Angezeigter Text |

- - -

Auf einem anderen Server hingegen wird folgender Fehler ausgegeben:
  javax.servlet.jsp.JspTagException: begin (1) > end (0)

Liegt das an unterschiedlichen TomcatVersionen, oder unterschiedlichen Tomcateinstellungen (Fehlerbehandlungen)? Wie kann das sein?

Fragen über Fragen ....
Vielleicht weiss jemand Rat?
Danke im Voraus,
Wucherikovtski


----------



## maki (17. Apr 2009)

> Liegt das an unterschiedlichen TomcatVersionen, oder unterschiedlichen Tomcateinstellungen (Fehlerbehandlungen)? Wie kann das sein?


Ja, könnte daran liegen, oder an den unterschiedlichen Versionen der jars(?), der unterstützten Servlet/JSP Spezifikationen, etc. pp.

Generell empfiehlt es sich auf den exaḱten Versionen und Konfigurationen (letzteres soweit möglich) der Zielplattform (Prod. system) zu entwickeln und zu Testen, denn sonst erlebt man unangenehme Überraschungen.


----------



## gex (17. Apr 2009)

Ich tippe auf die JSTL-Version.

Aber ich würde ohnehin mit begin="0" arbeiten und so sicherstellen, dass begin eben nicht grösser ist als end.

- - -

Aufgabenbeschreibung | Führe den obigen Forumsthread zum Tomcat-Fehler „begin (1) > end (0)“ im Anschluss an seinen letzten Satz weiter.

Erfasste Daten |
- - -

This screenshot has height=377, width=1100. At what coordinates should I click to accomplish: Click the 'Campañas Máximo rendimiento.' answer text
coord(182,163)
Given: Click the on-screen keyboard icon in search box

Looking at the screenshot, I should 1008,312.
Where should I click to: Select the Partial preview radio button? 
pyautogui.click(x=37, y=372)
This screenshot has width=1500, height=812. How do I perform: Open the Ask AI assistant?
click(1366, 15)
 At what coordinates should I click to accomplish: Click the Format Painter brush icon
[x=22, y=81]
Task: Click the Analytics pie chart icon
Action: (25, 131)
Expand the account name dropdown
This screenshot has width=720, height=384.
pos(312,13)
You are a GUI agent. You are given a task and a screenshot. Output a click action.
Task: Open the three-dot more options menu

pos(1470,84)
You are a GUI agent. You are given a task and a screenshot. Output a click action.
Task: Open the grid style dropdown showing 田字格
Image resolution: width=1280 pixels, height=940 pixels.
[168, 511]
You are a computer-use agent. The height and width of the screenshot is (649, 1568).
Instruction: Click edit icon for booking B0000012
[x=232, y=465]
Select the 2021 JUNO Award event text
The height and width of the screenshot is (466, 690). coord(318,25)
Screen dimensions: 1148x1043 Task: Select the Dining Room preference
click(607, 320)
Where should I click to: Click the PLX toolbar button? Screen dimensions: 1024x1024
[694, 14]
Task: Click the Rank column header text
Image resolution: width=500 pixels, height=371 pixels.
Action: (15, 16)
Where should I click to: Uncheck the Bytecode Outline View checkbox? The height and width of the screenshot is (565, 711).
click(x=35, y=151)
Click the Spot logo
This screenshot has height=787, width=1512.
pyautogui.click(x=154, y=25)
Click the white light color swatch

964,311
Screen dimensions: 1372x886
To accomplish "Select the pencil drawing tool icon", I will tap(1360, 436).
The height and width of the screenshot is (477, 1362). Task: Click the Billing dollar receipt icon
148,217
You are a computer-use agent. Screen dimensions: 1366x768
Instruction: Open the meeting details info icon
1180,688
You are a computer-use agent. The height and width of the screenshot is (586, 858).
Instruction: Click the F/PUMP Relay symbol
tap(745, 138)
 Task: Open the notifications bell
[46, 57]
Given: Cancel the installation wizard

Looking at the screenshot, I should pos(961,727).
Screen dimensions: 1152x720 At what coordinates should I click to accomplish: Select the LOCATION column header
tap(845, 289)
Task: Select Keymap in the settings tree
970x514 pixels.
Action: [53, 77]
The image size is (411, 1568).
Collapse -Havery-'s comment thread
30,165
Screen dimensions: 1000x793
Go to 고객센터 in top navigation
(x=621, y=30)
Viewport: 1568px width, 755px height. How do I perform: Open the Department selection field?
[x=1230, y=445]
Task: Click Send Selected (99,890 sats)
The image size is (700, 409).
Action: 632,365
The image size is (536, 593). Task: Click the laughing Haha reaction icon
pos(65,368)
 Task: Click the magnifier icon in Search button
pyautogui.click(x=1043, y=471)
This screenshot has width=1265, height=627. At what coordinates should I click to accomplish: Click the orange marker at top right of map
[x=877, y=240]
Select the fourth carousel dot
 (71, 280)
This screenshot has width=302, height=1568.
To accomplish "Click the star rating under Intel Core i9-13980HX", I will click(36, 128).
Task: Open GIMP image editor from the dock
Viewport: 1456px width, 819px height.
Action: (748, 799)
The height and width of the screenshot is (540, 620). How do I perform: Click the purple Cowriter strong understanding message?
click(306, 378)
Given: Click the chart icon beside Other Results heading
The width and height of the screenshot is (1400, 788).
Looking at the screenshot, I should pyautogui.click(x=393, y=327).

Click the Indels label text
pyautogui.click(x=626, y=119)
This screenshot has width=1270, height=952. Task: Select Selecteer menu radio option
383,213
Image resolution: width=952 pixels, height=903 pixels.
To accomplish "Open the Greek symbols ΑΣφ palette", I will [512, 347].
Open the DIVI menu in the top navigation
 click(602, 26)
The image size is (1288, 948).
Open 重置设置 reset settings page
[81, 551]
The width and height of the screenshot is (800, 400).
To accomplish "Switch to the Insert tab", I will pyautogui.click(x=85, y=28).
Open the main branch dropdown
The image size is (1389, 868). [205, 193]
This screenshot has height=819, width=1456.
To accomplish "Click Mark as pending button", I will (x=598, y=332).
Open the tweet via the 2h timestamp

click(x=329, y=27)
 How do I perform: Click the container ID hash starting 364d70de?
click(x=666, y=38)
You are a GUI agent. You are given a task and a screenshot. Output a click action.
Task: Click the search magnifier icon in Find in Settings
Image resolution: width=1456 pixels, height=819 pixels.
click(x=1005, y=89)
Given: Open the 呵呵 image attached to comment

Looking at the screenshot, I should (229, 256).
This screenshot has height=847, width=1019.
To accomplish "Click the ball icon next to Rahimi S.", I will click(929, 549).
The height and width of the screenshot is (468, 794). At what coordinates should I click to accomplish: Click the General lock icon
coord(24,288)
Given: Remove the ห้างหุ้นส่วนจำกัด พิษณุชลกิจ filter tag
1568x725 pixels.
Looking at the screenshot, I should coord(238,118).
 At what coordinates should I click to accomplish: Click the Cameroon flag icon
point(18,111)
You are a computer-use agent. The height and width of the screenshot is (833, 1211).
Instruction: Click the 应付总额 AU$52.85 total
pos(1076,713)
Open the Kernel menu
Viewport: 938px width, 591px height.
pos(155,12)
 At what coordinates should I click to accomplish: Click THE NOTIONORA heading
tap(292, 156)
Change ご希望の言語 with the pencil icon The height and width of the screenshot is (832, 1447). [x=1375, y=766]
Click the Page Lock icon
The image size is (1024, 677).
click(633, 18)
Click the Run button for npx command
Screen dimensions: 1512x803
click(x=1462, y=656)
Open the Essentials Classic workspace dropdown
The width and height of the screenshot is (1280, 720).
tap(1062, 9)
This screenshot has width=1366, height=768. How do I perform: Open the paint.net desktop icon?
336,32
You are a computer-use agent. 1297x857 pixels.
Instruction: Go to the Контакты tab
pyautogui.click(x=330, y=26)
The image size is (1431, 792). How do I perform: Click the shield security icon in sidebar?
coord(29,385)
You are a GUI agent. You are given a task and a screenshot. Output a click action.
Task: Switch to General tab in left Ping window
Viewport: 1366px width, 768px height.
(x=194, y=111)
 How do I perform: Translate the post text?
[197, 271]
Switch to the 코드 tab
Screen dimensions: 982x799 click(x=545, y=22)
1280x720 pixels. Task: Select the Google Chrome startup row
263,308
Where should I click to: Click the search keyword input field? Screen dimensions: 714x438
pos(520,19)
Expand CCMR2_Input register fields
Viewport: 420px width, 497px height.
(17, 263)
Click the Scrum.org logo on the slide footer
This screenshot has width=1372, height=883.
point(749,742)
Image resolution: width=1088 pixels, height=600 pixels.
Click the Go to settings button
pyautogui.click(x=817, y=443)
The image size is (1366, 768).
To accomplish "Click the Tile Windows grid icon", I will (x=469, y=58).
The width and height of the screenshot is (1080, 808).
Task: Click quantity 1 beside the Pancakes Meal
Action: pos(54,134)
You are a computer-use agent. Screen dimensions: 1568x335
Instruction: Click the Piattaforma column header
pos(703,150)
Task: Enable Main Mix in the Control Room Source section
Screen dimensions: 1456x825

- - -

Antwort zur Aufgabe |
----------



## wuchermann (20. Apr 2009)

Vielen Dank für Eure Antworten,

Ich denke mal, der Sauberkeit wegen komme ich wahrscheinlihckeit nicht drum herum, den Fehler mit ner if-Anweisung abzufangen.

schönen Gruß,
 und vielen Dank nochmal,

wuchermann


----------



## maki (20. Apr 2009)

> Ich denke mal, der Sauberkeit wegen komme ich wahrscheinlihckeit nicht drum herum, den Fehler mit ner if-Anweisung abzufangen.


Das hat nix mit "Sauberkeit" zu tun, ist eher gepfriemel, bzw. Quick&Dirty, wie man es nennen will 

"Sauber" wäre es die Ablaufumgebung für die Serveranwendung zu definieren und sich daran zu halten.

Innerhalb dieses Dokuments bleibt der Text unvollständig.